CBRD 2012

Whatever the mainstream media might have you believe, republicanism is not delimited to a casual anti-monarchism. For CBRD 2012 we decided to draw attention to the possibilities for Civic Republicanism—active and conscientious citizen participation—in contemporary Wales.

The Assembly offers opportunities for citizen initiative via the Petitions Committee. People have the opportunity to suggest legislation, and provided sufficient names are gathered via petition, the proposals are then considered by the committee. This is a positive, albeit limited channel for those outside of professional politics to impact the decisions affecting their lives—a crucial tenet of republicanism.

Such possibilities had been restricted by the Assembly’s own limitations under the LCO (Legislative Competence Order) system. However following the March 2011 on greater legislative powers, Assembly Members now have considerably more room for manoeuvre. Which is to say, greater hypothetical room for manoeuvre; so, we looked around for an issue that might put this new autonomy to the test.

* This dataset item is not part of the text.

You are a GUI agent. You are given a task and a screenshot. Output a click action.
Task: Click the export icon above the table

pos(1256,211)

For CBRD 2012 we launched a new petition and campaign against military recruitment in schools in Wales. An issue which had the potential to either, 1) Cause great strain between Cardiff and London should our Assembly ministers decide to legislate in favour of the children under their care, or 2) Bring out into the open the true priorities of our Assembly Members, and their preference for serving the interests of their London overlords rather than the people of Wales.

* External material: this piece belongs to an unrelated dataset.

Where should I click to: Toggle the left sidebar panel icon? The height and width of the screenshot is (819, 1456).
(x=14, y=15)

To lead the campaign and petition we called upon Cymdeithas Y Cymod, the Welsh arm of the global Fellowship of Reconciliation movement comprising numerous faith groups agitating for peace. Support was also offered by United Nations Association Cardiff, whose chair Prof. Robin Attfield welcomed us to use the Temple of Peace building, their headquarters in Wales, for an evening of talks to help launch the campaign. On a warm evening in June the Temple's council chamber was filled with over one hundred attendees, who listened to speeches from CND Cymru, Plaid Cymru Youth, various writers, faith groups, and campaigners.   

We were aware that those who themselves as 'Welsh republicans' had previous raised this issue, but scuppered any hope of success by confining themselves in willful obscurantism. As a result of our contact with them, such groups as CND Cymru and Cymdeithas Y Cymod brought the issue to mass attention via television news stories and radio interviews.